Molecular Phylogeny of Telomerase RNP
The composition of telomerase RNP complex is remarkably divergent. In different species, telomerase RNA associates with different proteins and often shares distinct biogenesis pathways with other RNP enzymes. For example, in vertebrates but not ciliates or yeast, telomerase RNA associates with the dyskerin protein complex that is required for the biogenesis of both small nucleolar RNP (snoRNP) and telomerase RNP. The molecular mechanism that underlies the unusual course of telomerase RNP evolution remains a mystery. To better understand the diverse mechanisms of telomerase biogenesis and regulation, it is important to identify and characterize TR and its associated proteins from all major representatives of eukaryotes for phylogenetic studies.
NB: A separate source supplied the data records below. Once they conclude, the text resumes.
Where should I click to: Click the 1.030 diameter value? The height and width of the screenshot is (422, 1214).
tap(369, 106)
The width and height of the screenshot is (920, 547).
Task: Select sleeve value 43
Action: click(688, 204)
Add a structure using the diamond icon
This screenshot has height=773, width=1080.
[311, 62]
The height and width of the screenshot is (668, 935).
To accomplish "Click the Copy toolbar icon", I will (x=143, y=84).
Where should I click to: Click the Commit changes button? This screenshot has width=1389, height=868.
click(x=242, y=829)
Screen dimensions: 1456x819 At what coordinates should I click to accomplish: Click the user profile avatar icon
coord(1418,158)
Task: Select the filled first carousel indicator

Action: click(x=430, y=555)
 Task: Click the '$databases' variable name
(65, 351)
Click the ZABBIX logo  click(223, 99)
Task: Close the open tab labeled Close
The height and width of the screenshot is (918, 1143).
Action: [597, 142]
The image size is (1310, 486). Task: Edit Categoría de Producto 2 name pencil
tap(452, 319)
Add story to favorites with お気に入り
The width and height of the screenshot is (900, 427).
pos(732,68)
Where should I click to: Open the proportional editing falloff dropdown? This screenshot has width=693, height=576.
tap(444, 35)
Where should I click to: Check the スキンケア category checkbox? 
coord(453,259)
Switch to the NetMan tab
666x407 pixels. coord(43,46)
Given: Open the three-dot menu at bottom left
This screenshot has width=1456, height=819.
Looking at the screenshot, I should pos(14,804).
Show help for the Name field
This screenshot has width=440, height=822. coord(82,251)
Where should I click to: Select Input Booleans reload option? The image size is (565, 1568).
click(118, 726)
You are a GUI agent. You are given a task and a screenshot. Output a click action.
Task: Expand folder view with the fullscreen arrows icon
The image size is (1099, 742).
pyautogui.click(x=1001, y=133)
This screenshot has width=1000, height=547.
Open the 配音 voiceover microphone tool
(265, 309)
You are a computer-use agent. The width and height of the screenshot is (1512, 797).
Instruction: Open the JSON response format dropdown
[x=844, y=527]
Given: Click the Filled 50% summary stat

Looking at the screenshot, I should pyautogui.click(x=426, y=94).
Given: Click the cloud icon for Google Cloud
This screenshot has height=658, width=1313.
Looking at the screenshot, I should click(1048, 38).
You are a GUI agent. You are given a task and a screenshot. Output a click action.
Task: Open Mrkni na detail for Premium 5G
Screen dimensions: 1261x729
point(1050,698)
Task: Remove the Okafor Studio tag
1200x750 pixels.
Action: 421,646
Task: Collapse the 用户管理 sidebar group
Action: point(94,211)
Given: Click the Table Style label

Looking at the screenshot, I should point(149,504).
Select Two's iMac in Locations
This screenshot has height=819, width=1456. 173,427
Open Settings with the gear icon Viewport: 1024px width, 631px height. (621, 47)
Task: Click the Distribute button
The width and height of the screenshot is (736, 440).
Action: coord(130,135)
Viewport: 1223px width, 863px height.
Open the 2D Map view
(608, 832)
The primary sequences of ciliate, vertebrate and yeast TRs are highly divergent and cannot even be aligned. Their secondary structures were thus determined independently by phylogenetic comparative analysis and show only limited similarity in the essential core domains. Due to the lack of sequence conservation, it has been extremely challenging to identify and clone TR genes from distantly related species using bioinformatics or conventional molecular biology approaches. We have recently developed a novel approach that combines biochemistry, RNA deep sequencing and bioinformatics to identify TR genes from a variety of eukaryotes. We have so far identified and cloned TR genes from teleost fish, filamentous fungi and recently sea urchin using this deep-sequencing based approach. We are currently cloning TR genes from a wide range of additional species to provide a framework for comparative studies of telomerase RNA structure as well as its functional roles in telomerase RNP assembly and regulation.